Peter Boyle, who played Ray Romano’s father, passed away in 2006 from multiple myeloma and heart disease. Garrett and Romano told Larry King that Boyle’s illness was “kept pretty much just between the family and the cast.”

Doris Roberts, who played Boyle’s wife, Marie, on the show, spoke with the Los Angeles Times in 2009, admitting she was partly responsible for his silence on he matter:

He said, “Should I tell them?” I said, “No. They will treat you like a dying man and you don’t need that. You need for them to write for you.” We had such fun together.

Patricia Heaton Was Sued For Unpaid Overtime By An Assistant She Fired

Photo:  CBS

In 2009, Patricia Heaton was sued by personal assistant Jennifer Lee. Lee cited unpaid wages and uncompensated forced overtime in the suit. Lee was hired to work 15-20 hours a week and compensated $770 per week; Lee claimed she was forced to work much more than her initial contract stated, all without extra pay or benefits.

It gets worse. When Lee brought up her due compensation, Heaton dismissed her. Heaton also claimed Lee’s child was “becoming a problem” due to the work schedule. Lee sued Heaton for $7,425, stating, “If the rich and famous wish to employ individuals to cater to their every need, they must also refrain from violating California’s wage and hour laws.”

Patricia Heaton Was Associated With An Anti-Gay Conservative Radical

Photo:  CBS

Patricia Heaton is a conservative; something of a rarity in Hollywood. That said, she’s made an effort to paint herself as an ally to the LGBTQ+ community – which is why Jeremy Hooper of GLAAD was surprised when he found out Heaton appeared on the radio program Focal Point. The America Family Association radio show was hosted by Bryan Fischer, a man who lumped homosexuality in with pedophilia and bestiality in a tweet, claiming they were all “aberrant sexual behaviors.”

Hooper tweeted Heaton about it, who responded with an air of apology (without actually apologizing), saying she was completely unaware of Fischer’s horrific statements on homosexuality. She loses a couple more points, though, for adding her “gay makeup artist” wasn’t even familiar with that “homophobic guy!”

Boyle Got Cast As Frank After Showing Up To His Audition ‘Enraged,’ Which Fit The Character

Photo:  CBS

Peter Boyle had a few issues on his way to the audition for Everybody Loves Raymond. As Ray Romano and Philip Rosenthal awaited Boyle’s arrival, the star of Young Frankenstein was losing his sh*t, telling Larry King:

…we couldn’t get on the lot. Then we couldn’t get a parking space. Then when we finally got all of that worked out, we went to where the office – and they said, no, the auditions are being held in another place. So when I walked in, Ray and Phil were there and I was enraged.

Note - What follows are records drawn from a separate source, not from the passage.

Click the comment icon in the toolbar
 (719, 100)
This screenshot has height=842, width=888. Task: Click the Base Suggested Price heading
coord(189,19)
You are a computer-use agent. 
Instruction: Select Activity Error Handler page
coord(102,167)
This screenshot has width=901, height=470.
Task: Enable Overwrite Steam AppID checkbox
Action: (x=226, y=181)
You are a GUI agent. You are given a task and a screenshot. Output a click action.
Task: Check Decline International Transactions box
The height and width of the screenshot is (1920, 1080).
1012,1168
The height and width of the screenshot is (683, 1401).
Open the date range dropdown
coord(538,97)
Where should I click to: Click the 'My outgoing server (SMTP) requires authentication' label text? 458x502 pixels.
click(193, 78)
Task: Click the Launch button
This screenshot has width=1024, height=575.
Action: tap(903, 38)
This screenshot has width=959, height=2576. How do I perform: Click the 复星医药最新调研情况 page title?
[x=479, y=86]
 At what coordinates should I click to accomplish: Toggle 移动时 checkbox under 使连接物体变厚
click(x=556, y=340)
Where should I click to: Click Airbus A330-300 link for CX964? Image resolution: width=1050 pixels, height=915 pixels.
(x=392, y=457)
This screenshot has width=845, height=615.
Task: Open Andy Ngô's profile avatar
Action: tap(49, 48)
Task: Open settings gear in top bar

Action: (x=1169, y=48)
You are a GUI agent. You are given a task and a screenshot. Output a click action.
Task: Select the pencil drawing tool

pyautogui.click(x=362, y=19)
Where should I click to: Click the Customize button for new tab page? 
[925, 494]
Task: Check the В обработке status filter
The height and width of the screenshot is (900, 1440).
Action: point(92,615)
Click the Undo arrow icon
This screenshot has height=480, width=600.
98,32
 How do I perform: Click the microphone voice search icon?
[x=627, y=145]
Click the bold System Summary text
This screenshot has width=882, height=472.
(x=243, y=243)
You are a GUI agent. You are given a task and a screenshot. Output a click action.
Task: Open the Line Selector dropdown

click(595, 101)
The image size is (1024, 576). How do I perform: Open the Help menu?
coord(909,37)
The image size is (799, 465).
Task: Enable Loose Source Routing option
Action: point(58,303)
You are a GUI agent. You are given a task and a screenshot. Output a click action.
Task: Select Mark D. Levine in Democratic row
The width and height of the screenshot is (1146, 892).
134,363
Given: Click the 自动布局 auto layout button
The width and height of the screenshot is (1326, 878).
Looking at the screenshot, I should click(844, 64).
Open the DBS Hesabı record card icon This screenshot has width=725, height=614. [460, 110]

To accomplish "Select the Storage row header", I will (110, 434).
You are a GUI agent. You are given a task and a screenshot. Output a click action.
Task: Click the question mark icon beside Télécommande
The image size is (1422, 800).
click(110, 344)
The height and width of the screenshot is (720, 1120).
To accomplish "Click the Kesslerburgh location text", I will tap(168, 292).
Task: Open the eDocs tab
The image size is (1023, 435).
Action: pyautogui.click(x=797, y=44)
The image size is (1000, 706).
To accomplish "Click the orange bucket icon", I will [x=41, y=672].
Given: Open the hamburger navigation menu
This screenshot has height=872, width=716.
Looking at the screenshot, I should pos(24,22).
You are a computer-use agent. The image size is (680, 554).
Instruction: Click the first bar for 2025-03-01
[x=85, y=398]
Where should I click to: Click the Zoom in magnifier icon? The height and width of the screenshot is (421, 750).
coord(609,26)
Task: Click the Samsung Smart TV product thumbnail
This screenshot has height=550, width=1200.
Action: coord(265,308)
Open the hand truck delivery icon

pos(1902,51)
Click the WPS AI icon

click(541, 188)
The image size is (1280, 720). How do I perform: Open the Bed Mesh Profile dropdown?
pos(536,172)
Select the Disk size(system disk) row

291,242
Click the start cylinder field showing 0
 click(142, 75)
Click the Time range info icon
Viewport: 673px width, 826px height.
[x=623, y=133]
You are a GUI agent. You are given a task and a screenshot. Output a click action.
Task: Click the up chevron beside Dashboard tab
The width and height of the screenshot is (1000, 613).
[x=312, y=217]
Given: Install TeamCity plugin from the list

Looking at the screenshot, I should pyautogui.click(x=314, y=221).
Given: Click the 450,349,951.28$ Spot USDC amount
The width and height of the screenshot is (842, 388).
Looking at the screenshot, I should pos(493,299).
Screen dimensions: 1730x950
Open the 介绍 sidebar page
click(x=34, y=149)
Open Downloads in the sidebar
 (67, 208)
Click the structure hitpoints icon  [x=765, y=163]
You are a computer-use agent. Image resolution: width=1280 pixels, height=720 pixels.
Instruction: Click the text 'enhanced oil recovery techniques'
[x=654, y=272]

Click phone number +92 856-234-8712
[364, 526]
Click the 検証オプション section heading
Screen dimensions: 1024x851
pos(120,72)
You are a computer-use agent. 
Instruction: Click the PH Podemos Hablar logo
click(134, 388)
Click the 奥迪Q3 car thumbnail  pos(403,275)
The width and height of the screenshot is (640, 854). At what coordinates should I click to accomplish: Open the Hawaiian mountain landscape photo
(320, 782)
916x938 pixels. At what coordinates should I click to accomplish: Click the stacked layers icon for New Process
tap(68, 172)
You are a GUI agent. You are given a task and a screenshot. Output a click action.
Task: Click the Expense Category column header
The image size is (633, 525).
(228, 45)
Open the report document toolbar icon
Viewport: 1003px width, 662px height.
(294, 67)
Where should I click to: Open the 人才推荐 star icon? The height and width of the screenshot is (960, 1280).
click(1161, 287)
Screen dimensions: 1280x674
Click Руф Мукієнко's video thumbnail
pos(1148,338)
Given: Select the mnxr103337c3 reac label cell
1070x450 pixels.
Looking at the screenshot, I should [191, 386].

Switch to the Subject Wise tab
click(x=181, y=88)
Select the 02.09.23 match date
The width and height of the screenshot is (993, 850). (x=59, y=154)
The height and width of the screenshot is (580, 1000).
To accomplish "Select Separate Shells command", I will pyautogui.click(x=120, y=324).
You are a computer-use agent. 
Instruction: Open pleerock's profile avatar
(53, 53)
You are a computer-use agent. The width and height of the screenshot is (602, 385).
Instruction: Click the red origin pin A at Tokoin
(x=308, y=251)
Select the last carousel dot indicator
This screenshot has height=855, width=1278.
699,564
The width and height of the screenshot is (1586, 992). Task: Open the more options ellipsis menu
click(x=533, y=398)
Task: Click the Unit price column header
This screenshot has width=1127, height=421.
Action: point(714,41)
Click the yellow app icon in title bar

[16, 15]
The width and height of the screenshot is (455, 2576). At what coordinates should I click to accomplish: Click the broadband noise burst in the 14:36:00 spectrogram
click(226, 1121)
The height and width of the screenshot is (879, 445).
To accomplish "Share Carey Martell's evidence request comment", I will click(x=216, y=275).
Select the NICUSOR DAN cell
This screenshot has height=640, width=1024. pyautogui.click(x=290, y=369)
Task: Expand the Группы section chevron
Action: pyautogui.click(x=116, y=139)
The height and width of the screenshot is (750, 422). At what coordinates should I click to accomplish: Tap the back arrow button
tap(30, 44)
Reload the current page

Fortunately, Frank Barone was frequently enraged, so Boyle’s ire proved him perfect for the part.

Brad Garrett Didn’t Think Ray Romano Could Carry The Show

Photo:  CBS

Brad Garrett’s initial impression of Ray Romano was not a particularly good one. “I met Raymond and promptly felt that we were doomed,” Garrett wrote in his book. “He looked like the teenager you would see at Whole Foods spraying down the produce… I wanted to flee like a hooker in church.”

Of course, some of this is hyperbole for the sake of comedy, but it’s interesting Garrett’s first take was so wrong. He clearly admits his mistake, though, and goes on to describe the close relationship he developed with Romano.

Peter Boyle Would Fart On Set All The Time

Photo:  CBS

Brad Garrett outed the late, great Peter Boyle in regard to a particular on-set habit. Speaking to FOX411, Garrett revealed Boyle’s flatulence issues:

I adored him. To this day we don’t know if it was voluntary or involuntary. It was definitely something to contend with but after we ended up knowing who it was on the set, we were able to get along with our business again. Sometimes it’s just knowing.

Ray Romano’s Brother Caught Flak From His Police Colleagues For The Show’s Version Of Him

Photo:  CBS

Much of Everybody Loves Raymond was based on Ray Romano’s actual life, including that of his police officer brother. Romano told Larry King:

Well, my brother was – he is a retired cop now, but at the time he would take a lot of stuff from the other cops. They think it’s a documentary.

Romano’s brother was less than thrilled with some of Robert’s (Brad Garrett) antics, as he would often be teased about them by his colleagues.